Top critical review
God of Blunders
on 20 January 2014
Yea and I did look upon thy second tome of Thor, God Of Blunders, and I was not well pleased to see logic and common sense has forsaken this story and Scribe Aaron is determinedly yanking thy beard!
Ok I'm gonna stop talking like that because I can't keep it up. But yeah, this one isn't good. I did read the first volume and had numerous problems with it, but fans of the series told me, no dude, you're only seeing half of the complete story - you've got to read the second volume to get how awesome it is! So I did - I'm an open-minded guy always on the lookout for awesome comics - but unfortunately no, it wasn't better. In fact it was worse because it made less sense than the first volume!
The story is: a madman called Gorr is killing gods left and right giving him the name The God Butcher. He's built a bomb to kill all of the gods and is determined to set it off, destroying every single god that ever was or will be. Only Thor can stop him - all three of him, past, present and future!
The stuff I liked: as you might expect from having three different Thors showing up, time travel is a factor, and I hate time travel, but Thor does acknowledge the inherent stupidity of time travel as a storytelling concept. I also liked that present Thor and future Thor got drunk and drove their space boat - galactic drunk driving! - which was funny. I liked Thor's granddaughters who're crazy and cool and should get their own series, plus Thor swinging two Mjolnirs is all kinds of awesome. And lastly, I liked the godbomb itself.

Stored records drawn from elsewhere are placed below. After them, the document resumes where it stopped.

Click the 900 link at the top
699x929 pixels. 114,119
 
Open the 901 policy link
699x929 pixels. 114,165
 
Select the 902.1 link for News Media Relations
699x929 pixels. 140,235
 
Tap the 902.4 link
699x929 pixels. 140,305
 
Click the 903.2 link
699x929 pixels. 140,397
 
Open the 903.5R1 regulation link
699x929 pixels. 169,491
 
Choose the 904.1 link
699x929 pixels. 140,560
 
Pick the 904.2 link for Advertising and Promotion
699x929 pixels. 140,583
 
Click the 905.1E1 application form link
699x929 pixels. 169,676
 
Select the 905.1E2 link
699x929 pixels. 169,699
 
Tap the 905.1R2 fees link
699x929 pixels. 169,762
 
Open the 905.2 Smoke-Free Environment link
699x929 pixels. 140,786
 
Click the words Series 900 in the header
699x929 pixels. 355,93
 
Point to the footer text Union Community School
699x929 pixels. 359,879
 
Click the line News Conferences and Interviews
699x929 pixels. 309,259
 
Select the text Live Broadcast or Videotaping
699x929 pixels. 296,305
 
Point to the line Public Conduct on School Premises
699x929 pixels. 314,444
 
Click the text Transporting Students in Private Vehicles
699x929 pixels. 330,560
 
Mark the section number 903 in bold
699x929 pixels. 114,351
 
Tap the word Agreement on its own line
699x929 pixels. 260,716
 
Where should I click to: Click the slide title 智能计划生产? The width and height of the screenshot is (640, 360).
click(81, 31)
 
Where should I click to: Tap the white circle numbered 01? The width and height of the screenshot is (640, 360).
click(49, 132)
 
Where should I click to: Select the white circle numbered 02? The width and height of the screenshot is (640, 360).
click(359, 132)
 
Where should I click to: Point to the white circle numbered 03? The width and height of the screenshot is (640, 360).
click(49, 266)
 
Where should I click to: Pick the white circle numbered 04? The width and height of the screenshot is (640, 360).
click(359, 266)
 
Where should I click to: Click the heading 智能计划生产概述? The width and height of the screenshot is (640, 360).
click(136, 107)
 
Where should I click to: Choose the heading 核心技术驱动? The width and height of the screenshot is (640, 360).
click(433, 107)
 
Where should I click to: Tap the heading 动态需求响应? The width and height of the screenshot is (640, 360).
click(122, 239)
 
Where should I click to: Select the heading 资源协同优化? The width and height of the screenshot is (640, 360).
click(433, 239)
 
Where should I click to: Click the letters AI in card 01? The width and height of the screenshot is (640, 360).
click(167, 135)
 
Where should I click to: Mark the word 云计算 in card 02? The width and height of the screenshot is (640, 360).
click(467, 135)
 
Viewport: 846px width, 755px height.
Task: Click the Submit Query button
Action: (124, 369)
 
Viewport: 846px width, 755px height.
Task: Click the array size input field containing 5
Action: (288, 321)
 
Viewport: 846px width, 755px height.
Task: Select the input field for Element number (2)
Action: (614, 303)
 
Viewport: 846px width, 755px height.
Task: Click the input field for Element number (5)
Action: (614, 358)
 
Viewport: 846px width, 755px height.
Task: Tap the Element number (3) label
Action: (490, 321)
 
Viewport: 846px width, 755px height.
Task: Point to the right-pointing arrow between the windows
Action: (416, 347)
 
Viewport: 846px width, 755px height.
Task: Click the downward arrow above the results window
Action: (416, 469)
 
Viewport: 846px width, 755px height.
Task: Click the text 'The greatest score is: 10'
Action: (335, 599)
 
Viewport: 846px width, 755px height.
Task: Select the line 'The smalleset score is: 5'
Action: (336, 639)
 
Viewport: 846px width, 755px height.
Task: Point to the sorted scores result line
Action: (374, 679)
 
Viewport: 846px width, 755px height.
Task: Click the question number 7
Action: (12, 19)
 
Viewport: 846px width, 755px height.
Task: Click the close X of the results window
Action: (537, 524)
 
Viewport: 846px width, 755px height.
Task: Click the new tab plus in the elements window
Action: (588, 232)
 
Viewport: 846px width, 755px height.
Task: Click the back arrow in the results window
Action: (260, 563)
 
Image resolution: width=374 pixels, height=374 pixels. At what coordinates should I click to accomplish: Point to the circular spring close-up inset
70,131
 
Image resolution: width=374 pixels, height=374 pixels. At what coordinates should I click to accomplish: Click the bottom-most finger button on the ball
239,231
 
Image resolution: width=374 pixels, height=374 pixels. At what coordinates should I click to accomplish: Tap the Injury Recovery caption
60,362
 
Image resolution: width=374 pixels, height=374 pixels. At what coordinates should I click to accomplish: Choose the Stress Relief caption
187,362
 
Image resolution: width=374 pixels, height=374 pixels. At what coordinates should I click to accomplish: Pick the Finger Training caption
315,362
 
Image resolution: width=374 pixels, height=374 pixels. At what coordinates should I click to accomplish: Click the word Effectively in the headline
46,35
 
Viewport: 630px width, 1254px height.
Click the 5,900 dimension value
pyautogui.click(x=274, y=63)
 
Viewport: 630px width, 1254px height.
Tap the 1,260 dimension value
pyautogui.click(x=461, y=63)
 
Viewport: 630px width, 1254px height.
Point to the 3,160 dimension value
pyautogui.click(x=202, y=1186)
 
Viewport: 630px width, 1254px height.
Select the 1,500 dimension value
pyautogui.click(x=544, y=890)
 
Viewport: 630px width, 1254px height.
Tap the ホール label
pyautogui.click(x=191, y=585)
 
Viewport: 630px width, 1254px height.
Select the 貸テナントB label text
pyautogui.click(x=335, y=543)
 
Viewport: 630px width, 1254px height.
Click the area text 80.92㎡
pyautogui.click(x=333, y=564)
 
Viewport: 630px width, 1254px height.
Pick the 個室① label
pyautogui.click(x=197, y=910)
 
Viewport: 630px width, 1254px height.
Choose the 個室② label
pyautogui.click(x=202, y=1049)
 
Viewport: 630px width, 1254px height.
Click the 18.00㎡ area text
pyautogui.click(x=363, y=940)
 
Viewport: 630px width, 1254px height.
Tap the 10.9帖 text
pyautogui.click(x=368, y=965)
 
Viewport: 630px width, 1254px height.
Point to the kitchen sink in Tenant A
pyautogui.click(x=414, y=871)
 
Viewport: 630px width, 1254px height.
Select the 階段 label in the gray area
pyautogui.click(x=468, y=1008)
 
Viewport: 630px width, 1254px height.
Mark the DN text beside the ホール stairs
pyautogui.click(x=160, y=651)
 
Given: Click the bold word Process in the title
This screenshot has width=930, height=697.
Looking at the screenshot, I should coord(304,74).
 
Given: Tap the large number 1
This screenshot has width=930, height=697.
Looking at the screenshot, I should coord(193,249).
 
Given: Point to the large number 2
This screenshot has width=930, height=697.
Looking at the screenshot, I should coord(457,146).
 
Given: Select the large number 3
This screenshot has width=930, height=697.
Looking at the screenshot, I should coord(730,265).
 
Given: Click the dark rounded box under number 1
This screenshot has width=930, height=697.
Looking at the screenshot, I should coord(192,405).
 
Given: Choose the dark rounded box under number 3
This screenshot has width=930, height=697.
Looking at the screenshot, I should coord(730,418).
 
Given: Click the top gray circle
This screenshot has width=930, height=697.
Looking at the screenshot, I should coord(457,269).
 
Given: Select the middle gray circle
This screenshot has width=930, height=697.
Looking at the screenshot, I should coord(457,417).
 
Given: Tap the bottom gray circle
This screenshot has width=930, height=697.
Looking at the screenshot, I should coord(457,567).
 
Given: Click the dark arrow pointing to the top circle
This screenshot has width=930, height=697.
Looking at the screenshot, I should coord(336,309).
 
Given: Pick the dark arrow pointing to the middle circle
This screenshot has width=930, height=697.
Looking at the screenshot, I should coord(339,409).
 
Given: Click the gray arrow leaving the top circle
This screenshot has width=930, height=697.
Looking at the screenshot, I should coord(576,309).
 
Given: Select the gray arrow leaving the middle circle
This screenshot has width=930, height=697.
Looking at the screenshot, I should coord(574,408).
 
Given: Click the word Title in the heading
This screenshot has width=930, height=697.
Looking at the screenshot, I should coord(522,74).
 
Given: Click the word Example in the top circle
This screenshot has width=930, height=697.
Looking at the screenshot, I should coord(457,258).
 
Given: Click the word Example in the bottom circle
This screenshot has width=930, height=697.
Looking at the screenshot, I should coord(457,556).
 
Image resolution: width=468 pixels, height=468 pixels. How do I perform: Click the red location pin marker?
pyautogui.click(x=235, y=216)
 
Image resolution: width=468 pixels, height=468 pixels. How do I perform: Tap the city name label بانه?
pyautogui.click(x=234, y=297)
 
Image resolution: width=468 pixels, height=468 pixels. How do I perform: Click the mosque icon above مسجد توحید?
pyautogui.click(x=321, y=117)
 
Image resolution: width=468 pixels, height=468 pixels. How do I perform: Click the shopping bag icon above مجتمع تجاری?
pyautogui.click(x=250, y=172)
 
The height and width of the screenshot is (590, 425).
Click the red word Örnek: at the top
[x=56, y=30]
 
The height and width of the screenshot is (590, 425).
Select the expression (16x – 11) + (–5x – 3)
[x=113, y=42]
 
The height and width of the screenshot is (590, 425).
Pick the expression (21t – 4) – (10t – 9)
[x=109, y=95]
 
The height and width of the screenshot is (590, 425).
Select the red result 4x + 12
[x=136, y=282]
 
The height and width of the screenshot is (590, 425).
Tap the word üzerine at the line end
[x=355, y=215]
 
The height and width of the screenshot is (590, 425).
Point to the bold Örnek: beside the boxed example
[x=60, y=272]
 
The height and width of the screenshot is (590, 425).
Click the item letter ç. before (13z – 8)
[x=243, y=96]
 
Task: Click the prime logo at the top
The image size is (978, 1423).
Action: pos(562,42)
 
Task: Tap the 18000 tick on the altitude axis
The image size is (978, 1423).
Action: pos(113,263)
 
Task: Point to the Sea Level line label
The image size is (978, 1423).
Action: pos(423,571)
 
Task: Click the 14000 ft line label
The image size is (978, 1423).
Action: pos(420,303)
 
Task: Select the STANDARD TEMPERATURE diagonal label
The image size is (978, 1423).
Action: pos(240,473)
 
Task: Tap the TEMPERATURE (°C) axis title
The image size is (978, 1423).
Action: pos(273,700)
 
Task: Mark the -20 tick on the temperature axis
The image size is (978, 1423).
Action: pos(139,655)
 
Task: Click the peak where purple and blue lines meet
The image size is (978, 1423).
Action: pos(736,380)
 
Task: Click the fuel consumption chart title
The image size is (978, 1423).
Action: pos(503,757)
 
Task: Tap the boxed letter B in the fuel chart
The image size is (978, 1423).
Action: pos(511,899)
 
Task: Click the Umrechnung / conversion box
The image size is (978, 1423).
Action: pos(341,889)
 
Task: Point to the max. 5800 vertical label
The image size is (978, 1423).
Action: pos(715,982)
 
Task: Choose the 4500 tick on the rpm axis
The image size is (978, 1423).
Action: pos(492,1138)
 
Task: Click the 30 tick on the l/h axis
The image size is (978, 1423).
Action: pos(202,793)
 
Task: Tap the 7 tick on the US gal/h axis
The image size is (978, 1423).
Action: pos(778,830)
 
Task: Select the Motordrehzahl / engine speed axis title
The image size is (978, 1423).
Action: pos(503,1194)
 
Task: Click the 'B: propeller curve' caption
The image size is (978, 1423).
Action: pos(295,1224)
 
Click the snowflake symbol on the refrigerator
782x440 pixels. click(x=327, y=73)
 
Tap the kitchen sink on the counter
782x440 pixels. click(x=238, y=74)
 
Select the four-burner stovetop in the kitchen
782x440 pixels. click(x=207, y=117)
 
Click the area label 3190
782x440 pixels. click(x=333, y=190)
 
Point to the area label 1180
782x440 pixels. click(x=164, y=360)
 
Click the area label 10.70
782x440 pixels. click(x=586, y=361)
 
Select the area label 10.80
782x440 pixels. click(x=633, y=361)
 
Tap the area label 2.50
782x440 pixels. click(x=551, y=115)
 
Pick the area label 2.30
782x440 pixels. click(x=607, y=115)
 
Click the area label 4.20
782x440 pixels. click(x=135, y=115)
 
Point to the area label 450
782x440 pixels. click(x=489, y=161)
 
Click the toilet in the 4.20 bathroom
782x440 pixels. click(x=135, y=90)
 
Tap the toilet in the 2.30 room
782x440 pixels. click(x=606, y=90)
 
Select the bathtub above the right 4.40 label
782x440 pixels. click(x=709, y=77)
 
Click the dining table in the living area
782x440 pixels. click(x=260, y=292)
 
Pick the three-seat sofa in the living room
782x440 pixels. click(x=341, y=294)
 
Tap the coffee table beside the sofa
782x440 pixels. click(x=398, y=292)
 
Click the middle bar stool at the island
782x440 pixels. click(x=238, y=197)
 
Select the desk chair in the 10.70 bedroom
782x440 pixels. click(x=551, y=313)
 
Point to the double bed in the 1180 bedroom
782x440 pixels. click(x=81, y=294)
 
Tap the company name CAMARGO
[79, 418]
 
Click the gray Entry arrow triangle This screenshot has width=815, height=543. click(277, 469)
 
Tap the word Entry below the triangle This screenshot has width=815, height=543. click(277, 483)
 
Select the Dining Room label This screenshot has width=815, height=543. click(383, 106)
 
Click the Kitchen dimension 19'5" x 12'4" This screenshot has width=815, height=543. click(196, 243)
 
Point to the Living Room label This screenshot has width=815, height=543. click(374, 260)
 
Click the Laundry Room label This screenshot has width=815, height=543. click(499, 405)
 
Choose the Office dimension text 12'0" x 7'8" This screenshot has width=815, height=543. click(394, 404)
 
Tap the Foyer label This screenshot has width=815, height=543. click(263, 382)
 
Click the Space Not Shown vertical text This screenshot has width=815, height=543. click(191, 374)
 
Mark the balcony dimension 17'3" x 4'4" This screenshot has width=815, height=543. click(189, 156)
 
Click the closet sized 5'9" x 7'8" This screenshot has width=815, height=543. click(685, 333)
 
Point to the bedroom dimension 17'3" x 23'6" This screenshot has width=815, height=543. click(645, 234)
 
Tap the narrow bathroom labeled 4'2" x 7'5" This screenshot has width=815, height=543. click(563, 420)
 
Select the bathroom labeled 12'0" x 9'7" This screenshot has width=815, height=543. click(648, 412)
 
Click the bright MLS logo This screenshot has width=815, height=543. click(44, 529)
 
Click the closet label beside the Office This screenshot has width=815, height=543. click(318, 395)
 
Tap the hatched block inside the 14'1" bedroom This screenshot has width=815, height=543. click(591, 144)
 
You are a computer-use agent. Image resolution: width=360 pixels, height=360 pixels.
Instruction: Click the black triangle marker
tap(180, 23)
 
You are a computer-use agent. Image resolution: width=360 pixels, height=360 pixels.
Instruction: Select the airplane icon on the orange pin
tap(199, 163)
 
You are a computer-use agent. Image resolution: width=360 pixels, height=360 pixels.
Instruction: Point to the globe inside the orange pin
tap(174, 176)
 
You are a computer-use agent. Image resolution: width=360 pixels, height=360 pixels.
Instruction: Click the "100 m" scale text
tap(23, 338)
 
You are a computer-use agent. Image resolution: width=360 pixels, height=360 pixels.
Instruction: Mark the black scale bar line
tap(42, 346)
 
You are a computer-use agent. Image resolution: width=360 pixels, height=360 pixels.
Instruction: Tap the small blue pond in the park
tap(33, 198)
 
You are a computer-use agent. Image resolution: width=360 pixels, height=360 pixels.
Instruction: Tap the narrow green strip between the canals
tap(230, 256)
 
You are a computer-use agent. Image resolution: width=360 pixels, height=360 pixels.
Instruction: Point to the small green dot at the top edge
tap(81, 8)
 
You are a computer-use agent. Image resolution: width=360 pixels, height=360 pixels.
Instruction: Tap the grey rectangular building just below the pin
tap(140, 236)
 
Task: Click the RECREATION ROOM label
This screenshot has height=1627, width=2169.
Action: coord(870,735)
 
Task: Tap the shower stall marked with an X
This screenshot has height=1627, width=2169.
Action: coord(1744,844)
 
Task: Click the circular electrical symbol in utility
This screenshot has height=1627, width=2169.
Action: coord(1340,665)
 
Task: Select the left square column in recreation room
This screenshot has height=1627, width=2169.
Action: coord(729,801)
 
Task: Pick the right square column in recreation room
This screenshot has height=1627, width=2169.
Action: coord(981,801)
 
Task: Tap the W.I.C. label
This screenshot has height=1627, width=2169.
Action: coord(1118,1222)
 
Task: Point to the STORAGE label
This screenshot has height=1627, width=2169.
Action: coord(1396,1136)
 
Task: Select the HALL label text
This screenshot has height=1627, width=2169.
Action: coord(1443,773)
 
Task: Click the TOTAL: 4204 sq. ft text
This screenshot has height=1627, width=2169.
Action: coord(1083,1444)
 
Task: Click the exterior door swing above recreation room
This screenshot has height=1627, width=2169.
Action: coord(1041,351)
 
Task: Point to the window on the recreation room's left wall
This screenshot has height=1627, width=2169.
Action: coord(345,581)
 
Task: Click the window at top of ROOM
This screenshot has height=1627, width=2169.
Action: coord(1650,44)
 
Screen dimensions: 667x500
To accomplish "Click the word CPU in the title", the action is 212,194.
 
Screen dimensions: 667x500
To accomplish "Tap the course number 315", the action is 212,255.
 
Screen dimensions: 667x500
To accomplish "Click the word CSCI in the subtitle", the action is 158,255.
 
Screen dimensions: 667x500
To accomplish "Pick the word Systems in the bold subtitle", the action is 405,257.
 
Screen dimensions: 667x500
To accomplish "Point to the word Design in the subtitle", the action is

The godbomb, when detonated, will explode through time killing every god who ever lived or ever will. While it's so out there conceptually, nuts and over the top, I like that about it. In a story about Thor fighting a time travelling monster through time and space, this doomsday device should be as weird and crazy as it is - it's a Marvel comic after all! It's like Jim Starlin himself came up with it.
That's the good stuff and it's mostly little things. The bad stuff is to do with the bigger aspects of the story. Oh, and fair warning - spoilers ahead.
One of my problems with the first book was that Gorr (Gorr = gore, and he's a butcher, geddit?) didn't have a motivation for doing what he was doing. Well, in the first chapter of this book we see it. Why would a man want to kill a god? It's because he believed in them and they didn't answer his prayers and let his family die. In other words, bad things happening to good people. Oh, boo hoo! Can you get more clichéd? How many times have we seen a man lose his faith and turn against it? Like Jason Aaron's version of Thanos' origin, recasting him with a serial killer mindset, it's unoriginal and deeply unimaginative.
For some reason there's a lot of Christian imagery in a book without any Christians. I get that many people in real life believe in the Judeo-Christian god, but we don't see him (or any Earth deity besides Thor) in the story - so why all the Christian imagery? Gorr crucifies gods left and right (Jesus' death), he allows his god-slaves to rest on the seventh day (the Creation myth), Thor dies and is resurrected three days later (like Jesus), and there are three Thors (the Holy Trinity). It's a contrived idea because these things would mean something to many readers but nothing at all to any of the characters in the book - why is Gorr so enamoured with the Christian religion above all others? We don't know, but we do know he's obsessed with Thor - so why don't we see any references to the Viking religion?
What is a god? Is it just a being with superpowers like Thor who is worshipped by lesser beings - are the X-Men gods? Why do gods need to be worshipped? Why is this concept of a god universal to billions of star systems in the universe? This is inherently a humanistic concept isn't it? And why is there a God of Bombs? Are bombs sentient? Do they worship Shadrak, the God of Bombs? Did he give himself the title? What makes him a god? What makes any of them a god? There must be varying levels of powers, so Thor is obviously a god to humans but what about other alien races to whom he might be less powerful and therefore not a god? In a story where there are literally a billion gods, are they all of the same power level as Thor? If not, why are they considered gods?
If Gorr is able to time-travel whenever he wants to, why not travel to when Thor was a baby and kill him then? Why wait until there are three adult, fully powered Thors to fight (and defeat) him? The god-slaves have somehow secretly built their own bomb without Gorr knowing about it? When past Thor throws this bomb at the Godbomb, he suddenly appears on the ship with present and future Thor - how?!
But probably the most damning plot hole in the book is at the end when present Thor is killed but brought back to life by future Thor. This is why I hate time-travel stories: if present Thor died, future Thor would've died as well, right? They're the same person after all. Future Thor should've disappeared rather than stuck around for three days, giving him the time to raise present Thor back from the dead.
I really tried with this story but I honestly don't know what people love about this comic. Verily it is terribly overrated!